[Collected data]
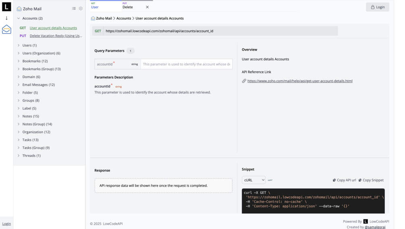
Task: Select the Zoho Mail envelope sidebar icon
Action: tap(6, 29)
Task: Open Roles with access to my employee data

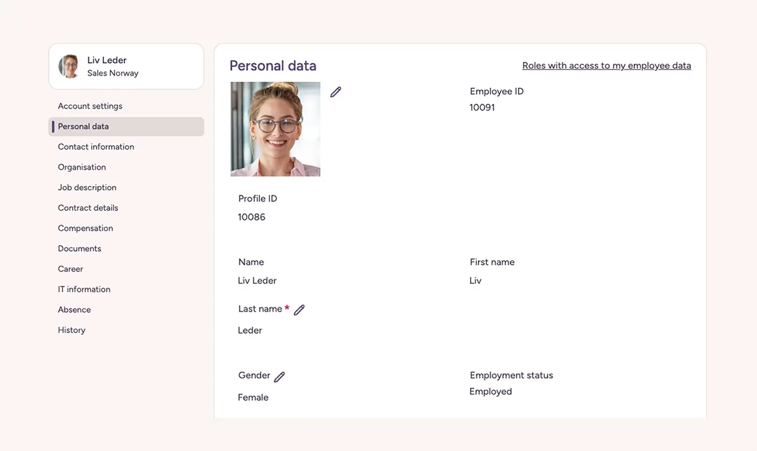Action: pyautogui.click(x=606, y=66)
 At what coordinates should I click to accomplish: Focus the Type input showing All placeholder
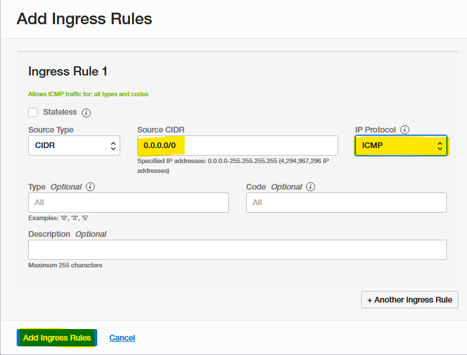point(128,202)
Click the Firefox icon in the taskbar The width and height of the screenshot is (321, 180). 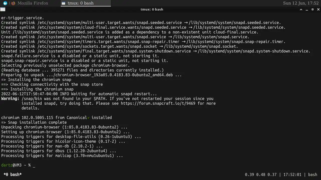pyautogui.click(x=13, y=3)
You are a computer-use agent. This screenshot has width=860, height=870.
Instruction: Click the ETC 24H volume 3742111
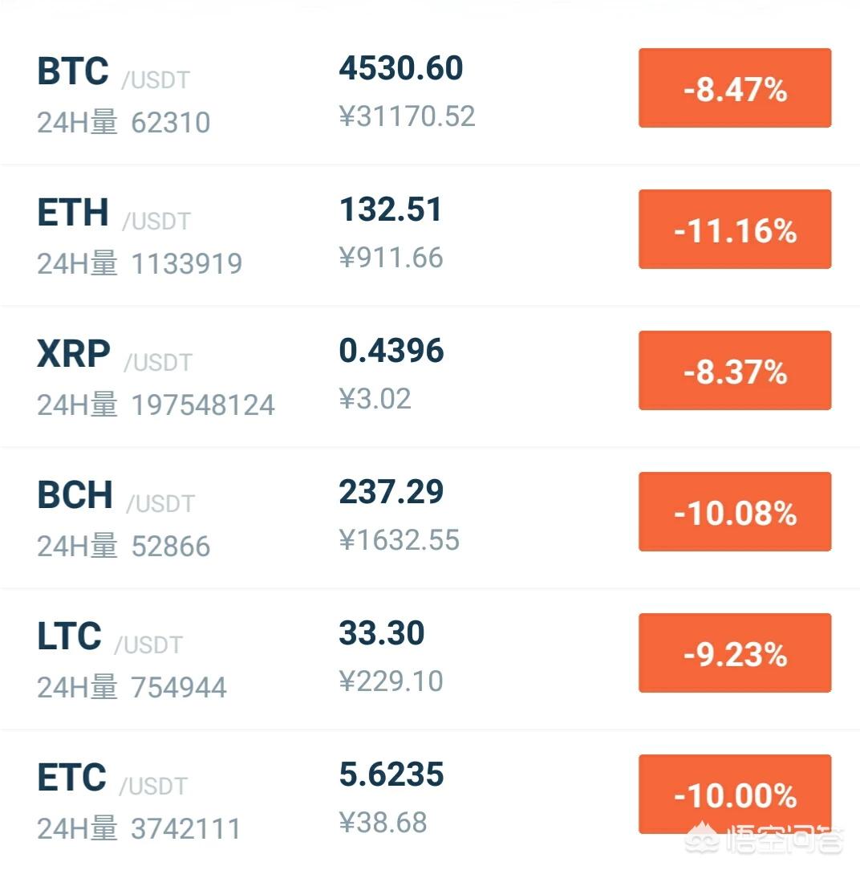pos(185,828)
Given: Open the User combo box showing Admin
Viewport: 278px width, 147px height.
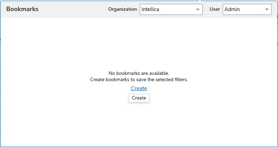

• _Problem statement_: Your task is to reproduce exactly the lines running from the line that contains "You are a computer-use" to the end of the records, pictures excluded.

• _Answer to the exercise_:
You are a computer-use agent. This screenshot has width=860, height=870.
Instruction: Click the ETC 24H volume 3742111
pos(185,828)
Given: Open the User combo box showing Admin
Viewport: 278px width, 147px height.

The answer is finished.